Proof. The proof is by reduction from Subset Sum. Given a Subset Sum instance with $n$ positive integers $x_1, x_2, \ldots, x_n$ and target $T$, the reduction produces the following instance of your problem. The instance will have a minimal solution (one with objective equal to the sum of the activation values -- the minimum possible) if and only if some subset of the $x_i$'s sums to $T$.

Let the $x_i$'s be $b$-bit integers for some $b$, so the input instance has size polynomial in $n$ and $b$ and each $x_i$ is an integer in $\{1,2,\ldots, 2^b\}$.

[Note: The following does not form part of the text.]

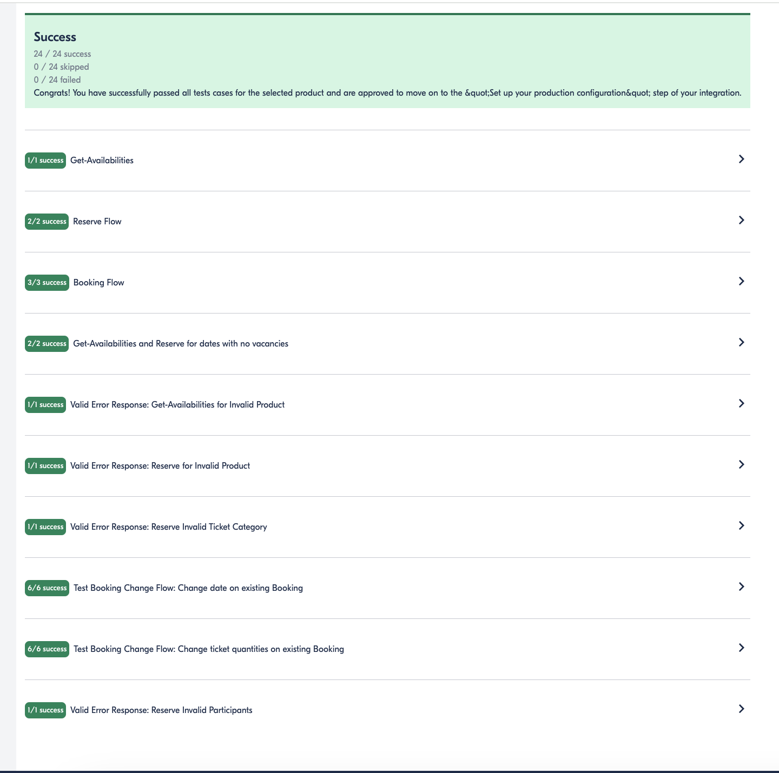
Task: Select Test Booking Change Flow: Change ticket quantities
Action: pos(209,649)
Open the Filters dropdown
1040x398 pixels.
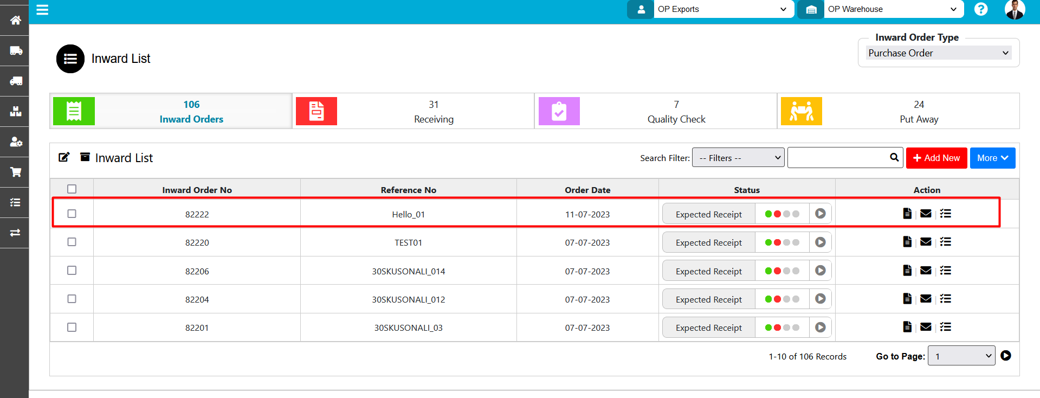coord(738,158)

Construct a "tower" gadget with two leaves $u_0, w_0$ with activation 1. For each $i\in\{1,2,\ldots, b\}$, add two vertices $u_i, w_i$ each with activation threshold $2^i$ and two incoming edges: $(u_{i-1}, u_i)$, $(u_{i-1}, w_{i})$, $(w_{i-1}, u_i)$, $(w_{i-1}, w_i)$. In any feasible solution to the instance (so far), each such vertex $u_i$ and $w_i$ will have to use both its incoming edges, and will have incoming activation value exactly equal to its activation threshold $2^i$.

Next, for each integer $x_i$ in the given Subset Sum instance, construct a vertex $X_i$ with activation threshold $x_i$, with edges from every $u_j$. In any minimal solution, each $X_i$ will use just those incoming edges that represent the binary representation of $x_i$, thereby achieving incoming activation value equal to $x_i$ (and this is always possible).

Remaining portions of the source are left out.